* Aangeleverde tekst *
Mexicaanse bendes: veel meer dan drugs alleen
Vorig weekend was ik voor een serie reportages in de Centraal-Mexicaanse deelstaat Michoacán. Ik bezocht er het plaatsje Cherán, schitterend gelegen tussen de bergen. Maar Cherán is geen toeristenplaatsje. Afgelopen april gooiden de bewoners de burgemeester en de lokale politie de stad uit en besloten een comité van zelfbestuur op te richten. Dit omdat de bosrijke omgeving van Cherán de laatste jaren op grote schaal wordt vernietigd door de lokale criminele groep La Familia Michoacana. Deze wat bizarre, quasi-religieuze drugsbende heeft zich recentelijk toegelegd op de illegale houtkap, met alle gevolgen van dien.

* Verstrekte informatie *

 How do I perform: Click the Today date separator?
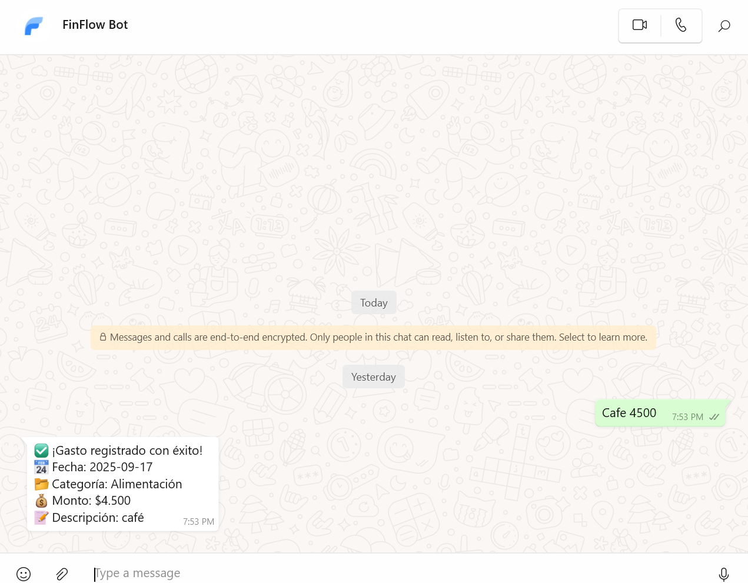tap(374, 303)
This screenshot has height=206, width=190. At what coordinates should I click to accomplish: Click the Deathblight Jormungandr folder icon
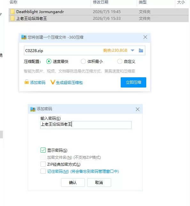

* Opdrachten *
[1] Herhaal letterlijk het stuk uit de aangeleverde tekst dat begint bij "Mexicaanse bendes: veel" en eindigt bij "gevolgen van dien.".
[2] Beantwoord alsjeblieft de volgende vragen over de aangeleverde tekst.
(a) In welke deelstaat ligt Cherán?
(b) Wie werden afgelopen april door de bewoners de stad uit gegooid?
(c) Op welke illegale activiteit heeft La Familia Michoacana zich recentelijk toegelegd?

* Antwoorden *
[1]
Mexicaanse bendes: veel meer dan drugs alleen
Vorig weekend was ik voor een serie reportages in de Centraal-Mexicaanse deelstaat Michoacán. Ik bezocht er het plaatsje Cherán, schitterend gelegen tussen de bergen. Maar Cherán is geen toeristenplaatsje. Afgelopen april gooiden de bewoners de burgemeester en de lokale politie de stad uit en besloten een comité van zelfbestuur op te richten. Dit omdat de bosrijke omgeving van Cherán de laatste jaren op grote schaal wordt vernietigd door de lokale criminele groep La Familia Michoacana. Deze wat bizarre, quasi-religieuze drugsbende heeft zich recentelijk toegelegd op de illegale houtkap, met alle gevolgen van dien.

[2]
(a) Michoacán
(b) De burgemeester en de lokale politie
(c) Illegale houtkap